[[ PASSAGE FOR REVIEW open ]]

Phishing Protection is now available in Windows 11

Windows Phishing
Windows Phishing

The 2022 version 22H2 update for Windows 11 includes a new feature designed to keep you even safer from phishing attacks: bad actors attempting to get you to reveal your usernames and passwords so they can log in rather than break into your accounts.

These sneaky deceptions are typically carried out via email, but this is not always the case. Requests for your login information, disguised as coming from legitimate, trusted sources, can also arrive via instant messengers, social media platforms, and SMS texts (which is then known as smishing rather than phishing).

The new safeguards don’t require much in the way of setup or configuration—the idea is that they only work when needed. It’s still critical to understand how they work and how they keep you safe.

How Phishing Works



Phishing has been around for a long time and comes in a variety of forms. What all phishing scams have in common is that they attempt to obtain your username and password details for a specific account. This is usually accomplished through some clever deception to make it appear as if you’re dealing with someone credible (at your bank, on a social media platform, or at work) rather than a hacker.

For example, you may receive an email that appears to be from your credit card company and requests changes to your account: It would take you to a fake website designed to look authentic. When you log in with your normal credentials, the phishers have access to them.

Alternatively, you could receive an email purporting to be from your boss in the office several floors above you. It could ask you to log in to a specific company website (again, a fraudulent copy of the actual site), or it could simply email you a list of usernames and passwords as a matter of urgency.

[[ PASSAGE FOR REVIEW closed ]]

● QUESTIONS TO ANSWER
a - Answer these questions about the phishing protection article, marking each answer like its question.
(i) Which Windows 11 update includes the new phishing feature?
(ii) What is the term for phishing carried out through SMS texts?
(iii) In the credit card example, where does the email take you?
b - Reproduce the stretch of the phishing protection article from "The 2022 version" through "rather than phishing).", word for word.

[[ GIVEN DATA open ]]

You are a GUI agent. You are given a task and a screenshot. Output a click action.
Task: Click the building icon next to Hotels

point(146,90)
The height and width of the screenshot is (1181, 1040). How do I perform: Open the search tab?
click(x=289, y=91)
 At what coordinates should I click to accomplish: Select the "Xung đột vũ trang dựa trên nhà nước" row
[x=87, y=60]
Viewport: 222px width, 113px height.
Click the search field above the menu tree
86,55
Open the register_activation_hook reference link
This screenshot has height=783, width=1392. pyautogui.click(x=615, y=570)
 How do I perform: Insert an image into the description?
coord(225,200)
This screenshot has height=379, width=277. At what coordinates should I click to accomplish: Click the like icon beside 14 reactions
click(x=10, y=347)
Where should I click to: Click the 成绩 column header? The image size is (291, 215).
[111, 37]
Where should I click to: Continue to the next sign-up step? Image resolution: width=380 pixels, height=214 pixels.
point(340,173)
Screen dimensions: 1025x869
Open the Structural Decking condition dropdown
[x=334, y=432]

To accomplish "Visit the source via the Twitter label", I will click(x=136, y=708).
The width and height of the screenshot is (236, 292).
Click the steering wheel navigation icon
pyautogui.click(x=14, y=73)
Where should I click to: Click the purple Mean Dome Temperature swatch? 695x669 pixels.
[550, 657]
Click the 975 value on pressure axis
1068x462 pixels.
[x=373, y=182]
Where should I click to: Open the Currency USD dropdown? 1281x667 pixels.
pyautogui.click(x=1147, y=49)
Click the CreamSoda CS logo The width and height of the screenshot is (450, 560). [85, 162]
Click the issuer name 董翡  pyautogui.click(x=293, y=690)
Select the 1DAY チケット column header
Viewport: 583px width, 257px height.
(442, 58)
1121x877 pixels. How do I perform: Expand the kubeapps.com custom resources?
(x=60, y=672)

[[ GIVEN DATA closed ]]

● SOLUTIONS TO THE EXERCISE
a -
(i) The 2022 version 22H2 update
(ii) Smishing
(iii) To a fake website designed to look authentic

b -
The 2022 version 22H2 update for Windows 11 includes a new feature designed to keep you even safer from phishing attacks: bad actors attempting to get you to reveal your usernames and passwords so they can log in rather than break into your accounts.

These sneaky deceptions are typically carried out via email, but this is not always the case. Requests for your login information, disguised as coming from legitimate, trusted sources, can also arrive via instant messengers, social media platforms, and SMS texts (which is then known as smishing rather than phishing).